Due to the increase in social care providers, the NMDCS-SC has also reported a significant increase in the number of workers within the care sector. Since 2009 there have been 290,000 roles created, making up approximately £40.5 billion per annum to the economy within England.
Meeting the needs of the workforce
The report also discussed the employment status and hours of the workforce, with 91% employed on a permanent contract and a close split of full-time to part-time hours, at 48% and 40%. With such a large number of split hours, using an effective system such as IQ:careplanner can help to roster and organise care workers simply and effectively, removing the risk of duplicate schedules or missed appointments.
As the adult social care workforce increases, so does the age distribution and skills of workers. According to the NMDCS-SC, these statistics are similar to the economically active population, with 25% of the workers aged 55 and over. It is anticipated this number could potentially increase within the next ten years as more older people stay in work.
The technical skill and knowledge of users is something we take into consideration when designing our products.
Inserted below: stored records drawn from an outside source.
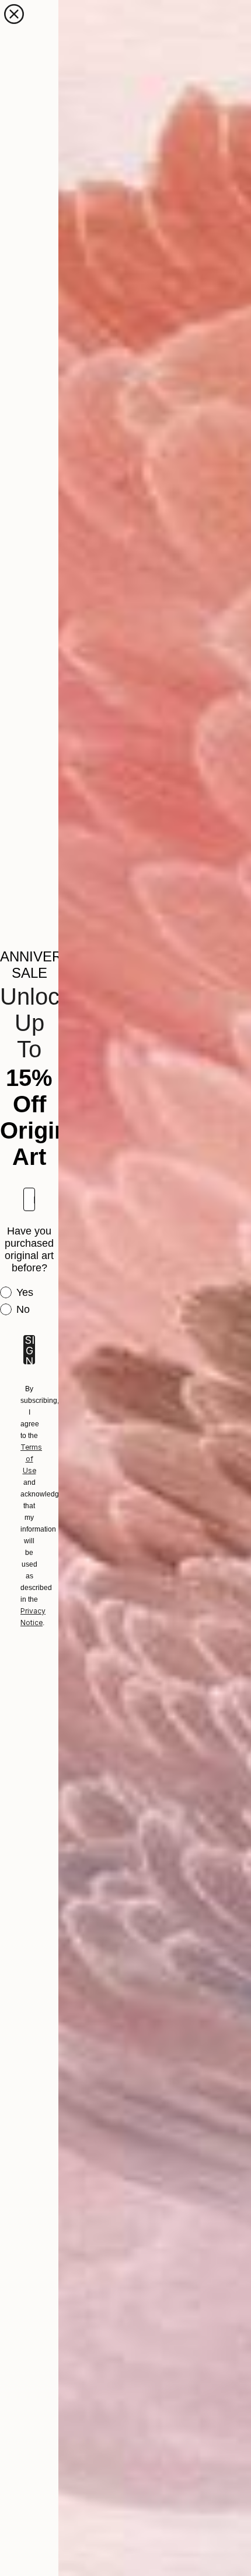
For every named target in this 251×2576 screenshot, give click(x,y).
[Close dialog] (14, 14)
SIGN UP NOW (29, 1349)
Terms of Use (31, 1459)
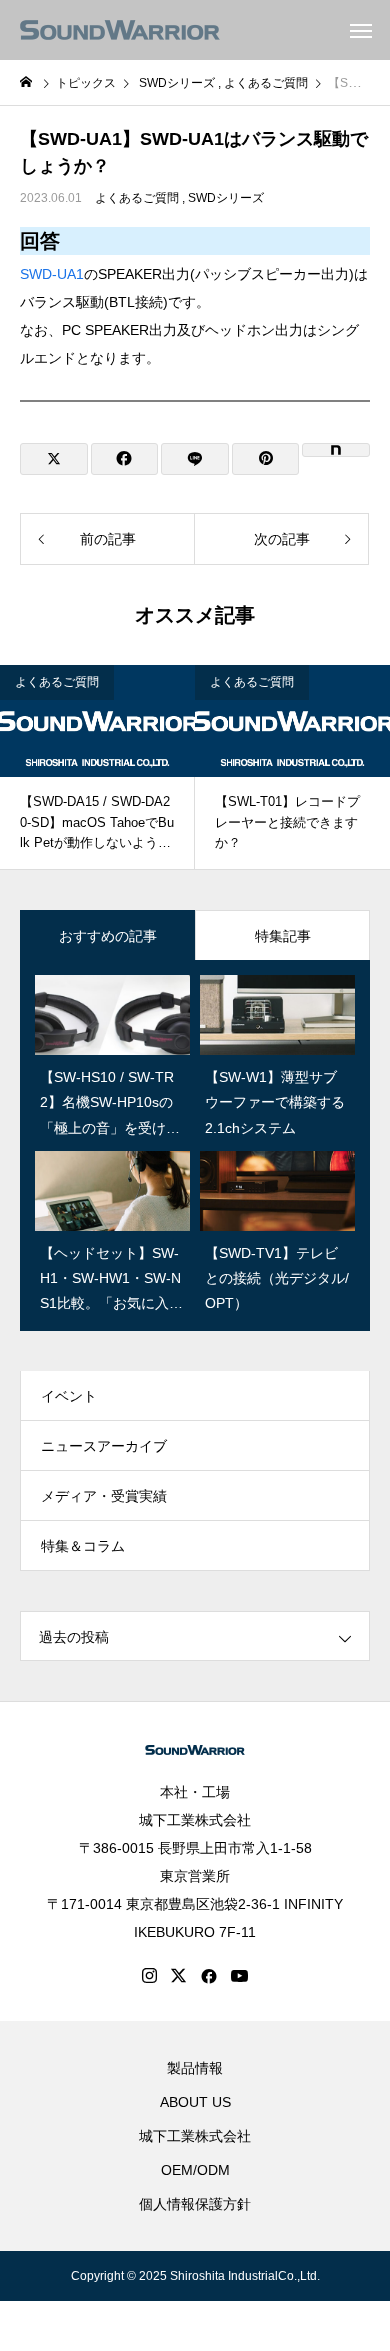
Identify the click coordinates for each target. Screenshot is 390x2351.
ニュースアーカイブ (104, 1446)
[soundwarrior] (120, 30)
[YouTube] (240, 1976)
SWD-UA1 (52, 274)
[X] (179, 1976)
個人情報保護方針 (195, 2204)
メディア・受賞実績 (104, 1496)
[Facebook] (209, 1976)
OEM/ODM (195, 2170)
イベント (69, 1396)
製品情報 (195, 2068)
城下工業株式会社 (195, 1820)
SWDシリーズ (226, 198)
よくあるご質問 (137, 198)
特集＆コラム (83, 1546)
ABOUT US (195, 2102)
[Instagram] (149, 1976)
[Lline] (195, 459)
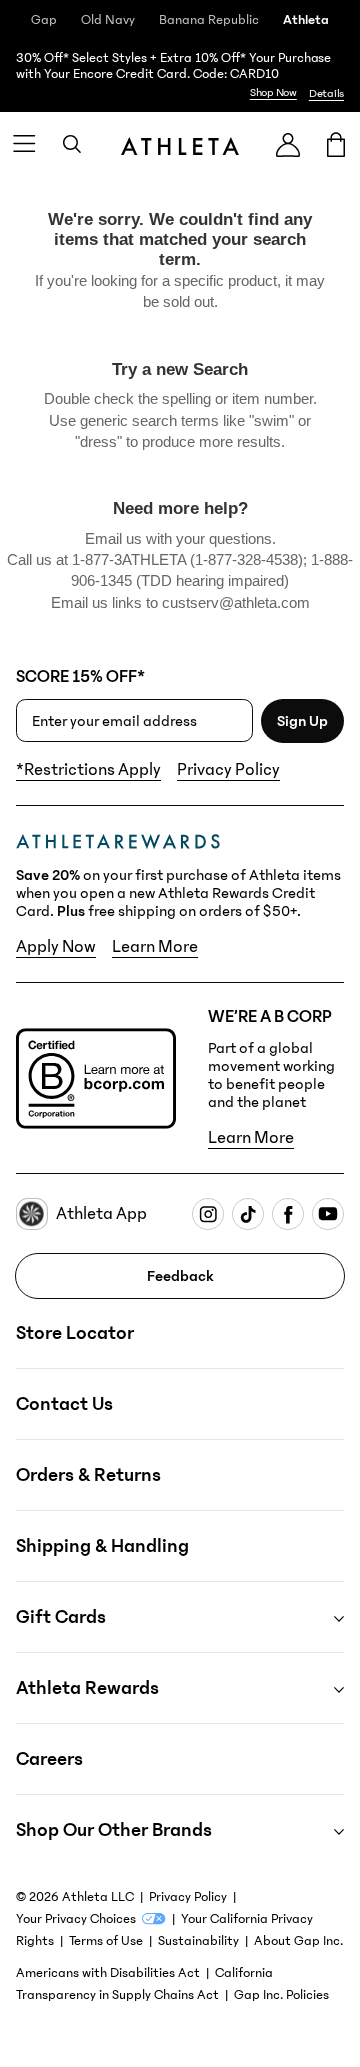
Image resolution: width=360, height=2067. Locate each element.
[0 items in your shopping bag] (336, 144)
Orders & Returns (88, 1475)
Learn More (155, 947)
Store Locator (75, 1333)
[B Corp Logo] (96, 1078)
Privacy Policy (228, 770)
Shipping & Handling (102, 1546)
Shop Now (273, 92)
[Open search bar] (72, 144)
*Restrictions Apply (88, 770)
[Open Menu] (24, 144)
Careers (49, 1759)
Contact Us (64, 1404)
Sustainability (198, 1941)
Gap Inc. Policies (281, 1995)
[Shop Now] (180, 76)
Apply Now (56, 947)
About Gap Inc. (298, 1941)
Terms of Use (106, 1941)
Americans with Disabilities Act (108, 1973)
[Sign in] (288, 144)
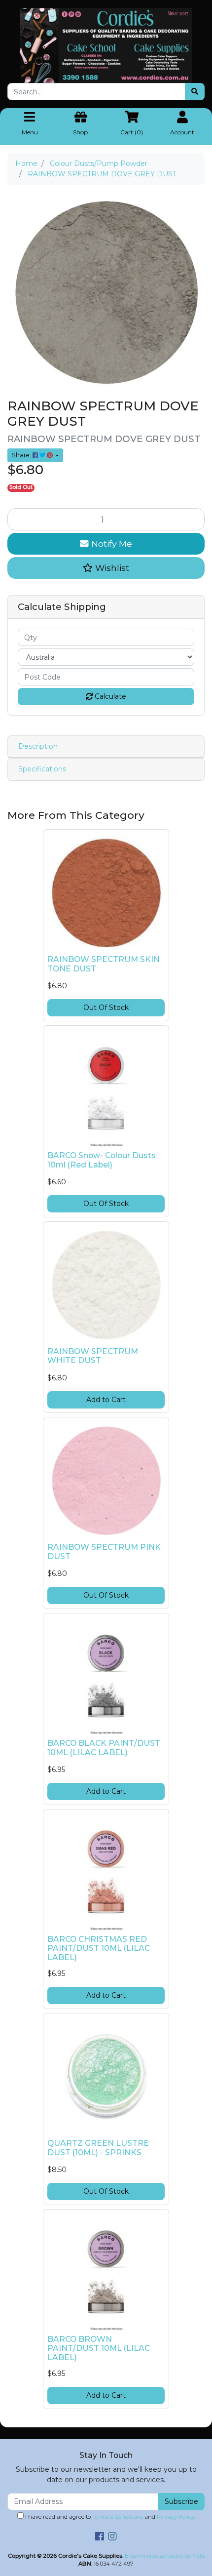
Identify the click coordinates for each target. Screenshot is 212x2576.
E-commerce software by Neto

We have received high praise for our user friendly interfaces; Emma Morris from Croeso Care Ltd says “IQ:timecard is so simple, even the managers in their late 60s find it easy to use.”
The next decade
The Office for National Statistics is expecting the UK population to have reached almost 73 million by 2041, with the life expectancy projected to grow by 20.7% by 2027.
The Skills for Care report has used these figures to project their estimations surrounding the adult social workforce. They anticipate that a massive 800,000 additional jobs in social care are required, totalling 2.42 million workers within the sector by 2035. Care management systems, like Unique IQ’s will have an increasing role to play – as care agencies expand to meet the growing demand and technology becomes increasingly integrated with the provision of care.